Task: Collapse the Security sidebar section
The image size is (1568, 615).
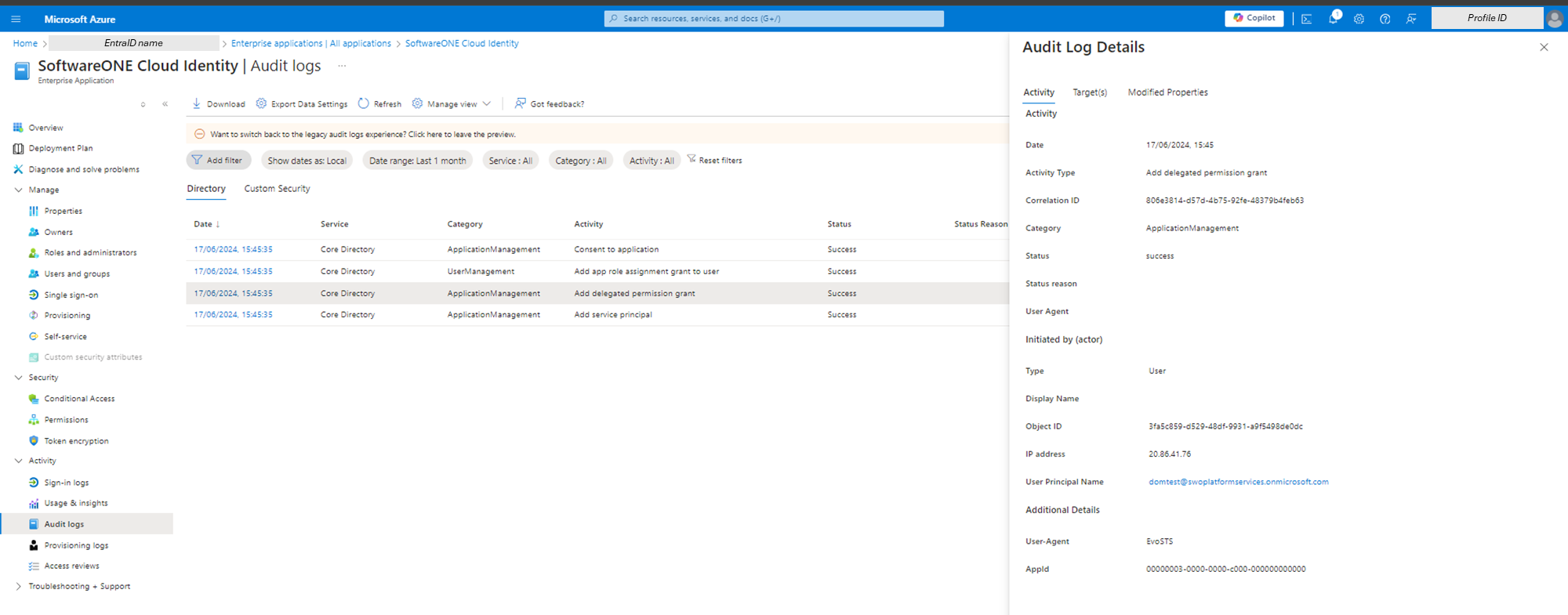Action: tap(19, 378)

^^^^^^^^^^^^^^^^

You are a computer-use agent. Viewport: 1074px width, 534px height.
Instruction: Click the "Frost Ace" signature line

^^^^^^^^^^^^^^^^

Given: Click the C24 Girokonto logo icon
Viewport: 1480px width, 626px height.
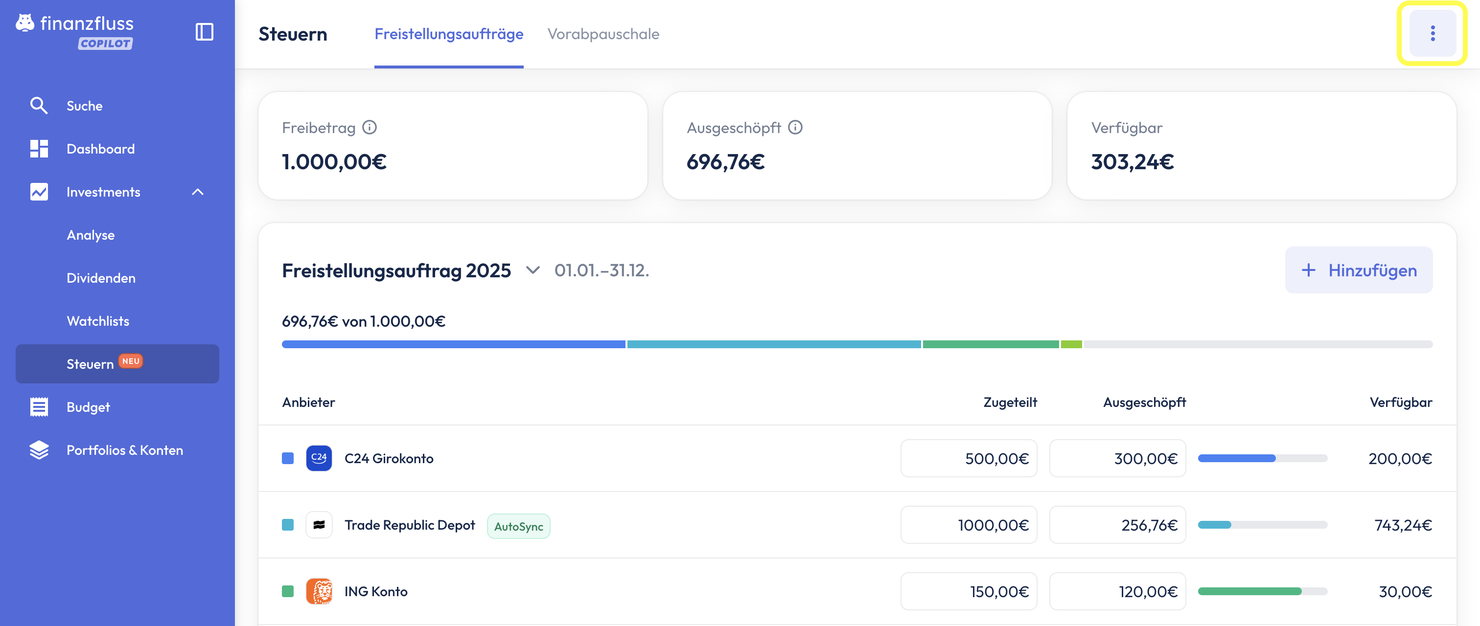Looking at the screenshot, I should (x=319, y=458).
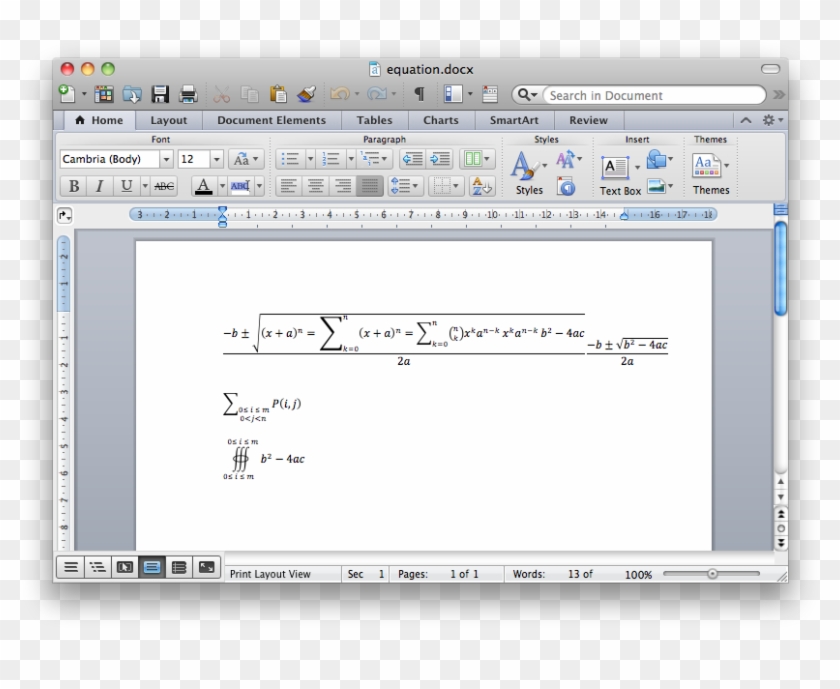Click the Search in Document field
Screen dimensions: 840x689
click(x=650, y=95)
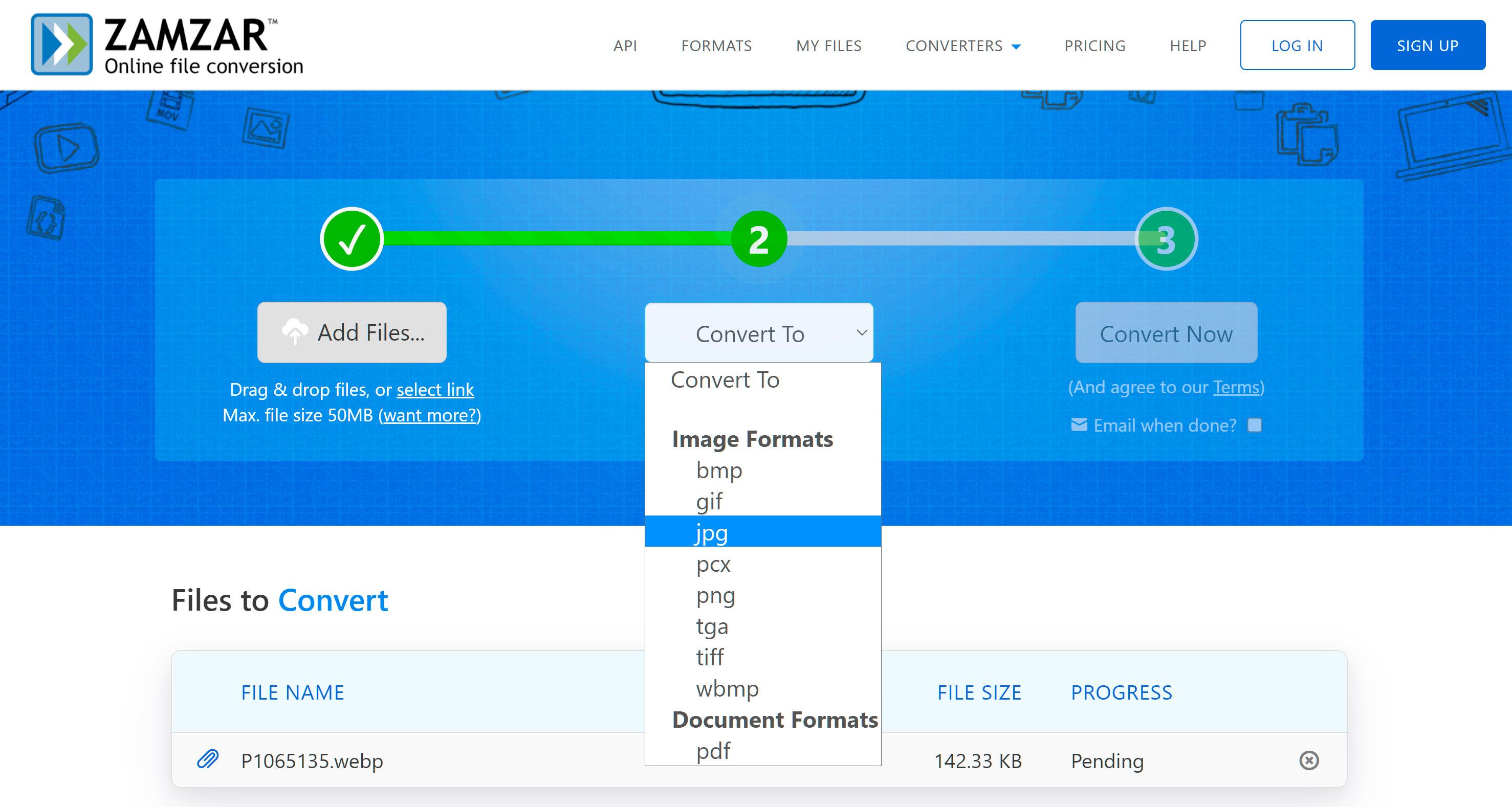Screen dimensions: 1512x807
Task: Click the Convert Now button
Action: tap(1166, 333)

^^^^^^^^^^^^^^^^

Look above for the line with "You are a computer-use" and the line with "Instruction: Click the", and reproduce exactly those two lines plus every line between, nothing more.

You are a computer-use agent. Viewport: 1074px width, 534px height.
Instruction: Click the "Frost Ace" signature line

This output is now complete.